I know that VBCC put 68k code in the "CODE" section, but then GCC seems to do it differently, and put it to .rodata (which could easily happen as 68k code is usually constant and read-only, then .rodata must be in a different segment to make automatic cross calls work).
But then, it should be the same issue with both, and dynamic, and pure binaries, right ?
And, maybe whole .rodata problem is GCC-specific ? Because as Frank says, VBCC would not move 68k code into .rodata when linking with it.
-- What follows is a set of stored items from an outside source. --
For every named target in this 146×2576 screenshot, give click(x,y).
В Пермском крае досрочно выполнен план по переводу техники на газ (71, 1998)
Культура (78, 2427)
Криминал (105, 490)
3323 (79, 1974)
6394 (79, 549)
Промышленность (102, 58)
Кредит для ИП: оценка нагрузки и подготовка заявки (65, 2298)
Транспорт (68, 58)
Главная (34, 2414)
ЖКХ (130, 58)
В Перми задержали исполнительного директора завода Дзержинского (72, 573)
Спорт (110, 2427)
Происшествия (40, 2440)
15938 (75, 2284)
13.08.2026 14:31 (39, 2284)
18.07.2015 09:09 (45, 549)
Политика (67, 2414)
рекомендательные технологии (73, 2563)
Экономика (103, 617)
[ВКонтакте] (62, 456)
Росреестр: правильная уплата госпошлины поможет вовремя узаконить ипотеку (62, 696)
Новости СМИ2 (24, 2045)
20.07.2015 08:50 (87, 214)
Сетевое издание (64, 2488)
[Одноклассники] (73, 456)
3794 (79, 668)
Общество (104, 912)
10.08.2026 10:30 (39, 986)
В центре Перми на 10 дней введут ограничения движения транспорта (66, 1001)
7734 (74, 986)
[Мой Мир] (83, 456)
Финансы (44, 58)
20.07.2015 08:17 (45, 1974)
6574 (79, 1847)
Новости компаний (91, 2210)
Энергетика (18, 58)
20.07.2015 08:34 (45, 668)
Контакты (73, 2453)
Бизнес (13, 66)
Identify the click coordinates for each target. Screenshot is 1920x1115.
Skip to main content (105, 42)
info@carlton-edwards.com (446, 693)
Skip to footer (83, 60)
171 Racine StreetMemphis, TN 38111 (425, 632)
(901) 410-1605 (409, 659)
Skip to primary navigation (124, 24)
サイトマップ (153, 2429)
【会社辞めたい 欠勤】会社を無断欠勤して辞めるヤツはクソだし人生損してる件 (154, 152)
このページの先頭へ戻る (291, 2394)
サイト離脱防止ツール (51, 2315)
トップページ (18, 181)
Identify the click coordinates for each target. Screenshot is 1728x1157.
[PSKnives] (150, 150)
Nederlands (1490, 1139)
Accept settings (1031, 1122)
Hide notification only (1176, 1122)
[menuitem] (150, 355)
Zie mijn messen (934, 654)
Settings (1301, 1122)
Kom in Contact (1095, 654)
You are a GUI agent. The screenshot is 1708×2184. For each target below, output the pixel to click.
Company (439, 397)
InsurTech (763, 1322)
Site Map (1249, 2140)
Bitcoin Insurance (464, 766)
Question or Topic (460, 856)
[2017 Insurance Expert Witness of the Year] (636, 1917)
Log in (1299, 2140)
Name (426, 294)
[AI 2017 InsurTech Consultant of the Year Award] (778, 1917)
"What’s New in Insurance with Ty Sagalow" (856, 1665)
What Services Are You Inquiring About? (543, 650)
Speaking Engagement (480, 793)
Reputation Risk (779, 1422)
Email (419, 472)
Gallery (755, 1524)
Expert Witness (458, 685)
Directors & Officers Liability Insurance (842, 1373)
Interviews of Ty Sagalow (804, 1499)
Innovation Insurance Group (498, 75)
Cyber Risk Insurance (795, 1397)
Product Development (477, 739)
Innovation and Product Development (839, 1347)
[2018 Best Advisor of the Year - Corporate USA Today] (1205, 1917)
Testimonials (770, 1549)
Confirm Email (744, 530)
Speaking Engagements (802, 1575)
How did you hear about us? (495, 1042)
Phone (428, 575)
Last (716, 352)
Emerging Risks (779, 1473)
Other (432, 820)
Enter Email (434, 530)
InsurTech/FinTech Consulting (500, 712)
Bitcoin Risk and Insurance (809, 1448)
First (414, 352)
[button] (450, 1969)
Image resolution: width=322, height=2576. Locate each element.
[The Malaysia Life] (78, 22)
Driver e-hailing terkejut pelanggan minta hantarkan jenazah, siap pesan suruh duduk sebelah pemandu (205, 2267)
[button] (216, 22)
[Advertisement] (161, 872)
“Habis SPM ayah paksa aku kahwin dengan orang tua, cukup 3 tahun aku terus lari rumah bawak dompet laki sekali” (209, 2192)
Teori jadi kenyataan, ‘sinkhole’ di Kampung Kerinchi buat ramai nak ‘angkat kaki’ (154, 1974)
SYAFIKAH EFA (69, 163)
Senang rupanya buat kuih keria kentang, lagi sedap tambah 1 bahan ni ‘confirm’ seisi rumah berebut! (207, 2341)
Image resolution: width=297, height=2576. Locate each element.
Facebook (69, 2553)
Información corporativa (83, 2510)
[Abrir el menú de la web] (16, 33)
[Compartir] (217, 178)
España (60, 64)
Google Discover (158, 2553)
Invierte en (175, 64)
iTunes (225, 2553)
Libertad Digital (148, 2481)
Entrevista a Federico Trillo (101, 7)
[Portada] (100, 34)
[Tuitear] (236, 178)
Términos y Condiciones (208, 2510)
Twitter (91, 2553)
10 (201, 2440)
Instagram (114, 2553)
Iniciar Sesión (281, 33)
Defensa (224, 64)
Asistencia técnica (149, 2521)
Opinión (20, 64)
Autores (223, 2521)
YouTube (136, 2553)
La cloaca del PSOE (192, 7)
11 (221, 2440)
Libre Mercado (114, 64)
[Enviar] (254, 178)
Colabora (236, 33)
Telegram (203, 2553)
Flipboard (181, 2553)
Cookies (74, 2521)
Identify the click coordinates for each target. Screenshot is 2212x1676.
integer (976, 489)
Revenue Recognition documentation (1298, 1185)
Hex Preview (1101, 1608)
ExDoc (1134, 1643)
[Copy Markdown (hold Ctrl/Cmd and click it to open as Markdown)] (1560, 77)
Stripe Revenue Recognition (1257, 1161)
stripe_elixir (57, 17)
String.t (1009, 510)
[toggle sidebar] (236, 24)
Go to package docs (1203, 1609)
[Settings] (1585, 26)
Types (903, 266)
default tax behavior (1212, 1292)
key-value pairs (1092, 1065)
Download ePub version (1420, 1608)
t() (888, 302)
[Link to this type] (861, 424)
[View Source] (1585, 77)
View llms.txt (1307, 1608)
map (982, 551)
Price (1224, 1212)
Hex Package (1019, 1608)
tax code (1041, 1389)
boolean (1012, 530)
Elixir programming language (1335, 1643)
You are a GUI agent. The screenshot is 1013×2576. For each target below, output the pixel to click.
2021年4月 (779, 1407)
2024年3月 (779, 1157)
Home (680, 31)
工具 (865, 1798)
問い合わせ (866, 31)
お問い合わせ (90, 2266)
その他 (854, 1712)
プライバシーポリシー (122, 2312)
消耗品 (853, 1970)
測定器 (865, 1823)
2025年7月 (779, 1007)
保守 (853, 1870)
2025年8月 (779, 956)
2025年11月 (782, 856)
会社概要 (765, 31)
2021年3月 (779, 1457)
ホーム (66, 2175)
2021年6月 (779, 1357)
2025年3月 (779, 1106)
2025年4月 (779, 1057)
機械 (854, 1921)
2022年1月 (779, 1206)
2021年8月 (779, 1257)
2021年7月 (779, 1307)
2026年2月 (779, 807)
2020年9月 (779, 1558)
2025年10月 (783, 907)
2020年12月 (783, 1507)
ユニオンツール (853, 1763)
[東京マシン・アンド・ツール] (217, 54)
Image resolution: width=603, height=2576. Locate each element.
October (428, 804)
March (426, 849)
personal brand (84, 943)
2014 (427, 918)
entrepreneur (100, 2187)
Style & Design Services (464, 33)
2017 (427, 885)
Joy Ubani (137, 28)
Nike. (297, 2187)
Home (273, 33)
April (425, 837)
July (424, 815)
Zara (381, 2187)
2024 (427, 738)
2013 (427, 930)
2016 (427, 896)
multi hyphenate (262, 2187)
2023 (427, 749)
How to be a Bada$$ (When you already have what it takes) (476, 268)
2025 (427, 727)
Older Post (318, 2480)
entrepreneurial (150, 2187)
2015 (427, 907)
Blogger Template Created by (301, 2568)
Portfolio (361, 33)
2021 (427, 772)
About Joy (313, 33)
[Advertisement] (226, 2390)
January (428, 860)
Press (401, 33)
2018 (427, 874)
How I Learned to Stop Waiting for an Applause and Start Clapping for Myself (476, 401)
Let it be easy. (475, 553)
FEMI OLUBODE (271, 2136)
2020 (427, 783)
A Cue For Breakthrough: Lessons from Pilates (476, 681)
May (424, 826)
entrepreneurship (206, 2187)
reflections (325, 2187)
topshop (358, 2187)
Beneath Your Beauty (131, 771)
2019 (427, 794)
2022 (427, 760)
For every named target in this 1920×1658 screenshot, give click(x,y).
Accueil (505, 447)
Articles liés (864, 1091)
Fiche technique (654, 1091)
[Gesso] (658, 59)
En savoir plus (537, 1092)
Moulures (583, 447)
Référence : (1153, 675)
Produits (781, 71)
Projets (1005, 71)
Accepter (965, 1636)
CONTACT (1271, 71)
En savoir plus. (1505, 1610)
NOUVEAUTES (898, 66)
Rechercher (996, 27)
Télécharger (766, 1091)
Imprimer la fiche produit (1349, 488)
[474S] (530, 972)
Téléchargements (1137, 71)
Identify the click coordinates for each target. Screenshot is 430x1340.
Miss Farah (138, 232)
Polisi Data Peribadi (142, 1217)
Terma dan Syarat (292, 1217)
I also take one of the Frank's games compiled by VBCC which are dynamic and use .so , and that how they look like:
Program Headers:
Type Offset VirtAddr PhysAddr FileSiz MemSiz Flg Align
PHDR 0x000034 0x01000034 0x01000034 0x000a0 0x000a0 R E 0x4
INTERP 0x0000d4 0x010000d4 0x010000d4 0x00009 0x00009 R 0x1
[Requesting program interpreter: vbcc 0.9]
LOAD 0x000000 0x01000000 0x01000000 0x6c141 0x6c141 R E 0x10
DYNAMIC 0x06c148 0x0107c150 0x0107c150 0x000d0 0x000d0 RW 0x4
LOAD 0x06c148 0x0107c150 0x0107c150 0x00864 0x8307c RWE 0x8
So, there .rodata is in the same segment as .text, and those binaries works fine, for sure. And .rodata is not out. I tested the binary right now (this is a game) - and all works just fine, no problems.
I also asked Frank about he's opinions about .plt and .text needs to be keep together in one segment, and he *think*, that perhaps needs of .text and .plt being kept together, is that BL is used to call .so functions, which has a PC-relative range of +/- 32 MB, and this in turn means, that when .plt is in a different segment, there might be a chance that this segment is loaded to the other end of the memory space, farther than 32MB away. So maybe in VBCC this need to be fixed. But that just Frank's IMHO on that matter.
So to summarize it up and clear everything up a little more:
1). Is .rodata issue are GCC specific ? 2). Why .rodata issue happens only with dynamic and not with casual binaries, if it's about 68k cross calls ? 3). Is needs to keep .plt and .text together only about issue when segment is loaded to the other end of the memory space ?
Hmm.... but if .rodata has something to do with 68k cross calls, then shouldn't it be matters in all cases, not only for dynamically linked executables ? Why only for dynamic, then ?
Because statically linked executables don't have a .plt.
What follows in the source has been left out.